It is a disassembled perspective view of the connector of embodiment of this invention. It is the figure which looked at the connector of Drawing 1 from the back side of a female connector. It is an external appearance perspective view of a male connector. It is a front view of the male housing which comprises the male connector of FIG. It is an external appearance perspective view of a female connector. It is AA arrow sectional drawing of FIG. It is the elements on larger scale of FIG. It is an operation | movement figure before fitting of a male connector and a female connector.

  Hereinafter, an embodiment of a waterproof structure for a connector to which the present invention is applied will be described with reference to FIGS. In the present embodiment, a waterproof specification connector mounted on an automobile, a motorcycle, or the like will be described as an example. However, the waterproof structure of the present invention can be applied to other than this type of connector.

  As shown in FIGS. 1 and 2, the connector 11 of this embodiment includes a male connector 13 and a female connector 15, and a male housing 17 of the male connector 13 and a female housing 19 of the female connector 15 are engaged with each other ( The male terminal 21 accommodated in the male housing 17 and the female terminal 23 accommodated in the female housing 19 are electrically connected. An electric wire 25 is connected to the male terminal 21, and an electric wire 27 is connected to the female terminal 23. The female housing 19 is locked to the male housing 17 in a state where one end side is fitted inside the male housing 17. In this embodiment, an example in which two terminals are accommodated in each connector will be described. However, the number of terminals accommodated is not limited to two. In the following description, the X direction in FIG. 1 is defined as the front-rear direction, the Y direction as the width direction, the Z direction as the height direction, the fitting direction of both connectors as the front, and the upper side of FIG.

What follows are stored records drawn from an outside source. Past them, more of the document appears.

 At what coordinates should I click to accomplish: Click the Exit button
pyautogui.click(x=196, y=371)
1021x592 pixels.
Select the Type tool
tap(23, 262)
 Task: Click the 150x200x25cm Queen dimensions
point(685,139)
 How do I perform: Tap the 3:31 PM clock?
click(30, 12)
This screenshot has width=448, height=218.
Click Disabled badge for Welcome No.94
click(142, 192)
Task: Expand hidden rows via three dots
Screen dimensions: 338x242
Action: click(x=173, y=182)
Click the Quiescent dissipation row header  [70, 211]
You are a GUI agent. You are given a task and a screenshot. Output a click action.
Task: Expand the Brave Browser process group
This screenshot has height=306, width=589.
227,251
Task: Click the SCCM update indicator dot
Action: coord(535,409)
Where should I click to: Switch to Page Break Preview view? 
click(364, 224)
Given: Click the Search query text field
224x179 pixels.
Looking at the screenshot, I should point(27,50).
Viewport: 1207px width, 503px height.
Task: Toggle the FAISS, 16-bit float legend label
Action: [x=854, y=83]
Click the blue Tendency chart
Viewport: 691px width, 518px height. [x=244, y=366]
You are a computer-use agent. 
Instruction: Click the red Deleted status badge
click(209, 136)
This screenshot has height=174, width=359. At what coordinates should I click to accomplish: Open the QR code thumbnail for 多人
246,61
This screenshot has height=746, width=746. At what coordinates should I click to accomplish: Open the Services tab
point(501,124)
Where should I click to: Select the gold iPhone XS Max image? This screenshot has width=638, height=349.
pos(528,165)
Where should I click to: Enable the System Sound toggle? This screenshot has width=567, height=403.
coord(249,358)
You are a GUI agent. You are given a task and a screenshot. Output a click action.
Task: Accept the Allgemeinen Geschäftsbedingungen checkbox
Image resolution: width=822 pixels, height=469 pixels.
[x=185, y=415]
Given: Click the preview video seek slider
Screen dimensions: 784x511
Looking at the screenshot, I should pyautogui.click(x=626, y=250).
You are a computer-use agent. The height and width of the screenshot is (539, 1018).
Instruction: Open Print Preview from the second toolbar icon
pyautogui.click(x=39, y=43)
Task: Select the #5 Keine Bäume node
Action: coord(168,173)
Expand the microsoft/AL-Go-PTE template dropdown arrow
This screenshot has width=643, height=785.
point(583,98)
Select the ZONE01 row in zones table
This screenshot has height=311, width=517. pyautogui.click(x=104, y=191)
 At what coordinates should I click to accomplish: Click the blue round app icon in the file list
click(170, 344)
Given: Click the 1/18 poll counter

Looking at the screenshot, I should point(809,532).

  As shown in FIGS. 1 and 3, the male connector 13 includes a male housing 17 formed in a cylindrical shape with an insulating synthetic resin, and a male terminal 21 accommodated in the male housing 17 from behind. . As shown in FIG. 6, the male housing 17 includes a cylindrical base 31 in which a male terminal accommodating chamber 29 (cavity) in which the male terminal 21 is accommodated, and an electric wire holding portion 33 that protrudes rearward from the base 31. A hood portion (tubular portion) 35 protruding forward along the outer peripheral surface of the base portion 31 is integrally formed. The hood portion 35 is formed in a cylindrical shape having an oval cross section perpendicular to the axial direction, and the female housing 19 is inserted therein.

  As shown in FIG. 3, a guide groove 37 extending in the axial direction is formed on the inner surface of the hood portion 35. The wall 39 that rises in a plate shape flush with the front end surface of the hood 35 has a pair of first cutouts 41 and a second cutout formed between the pair of first cutouts 41. Part 43 is provided.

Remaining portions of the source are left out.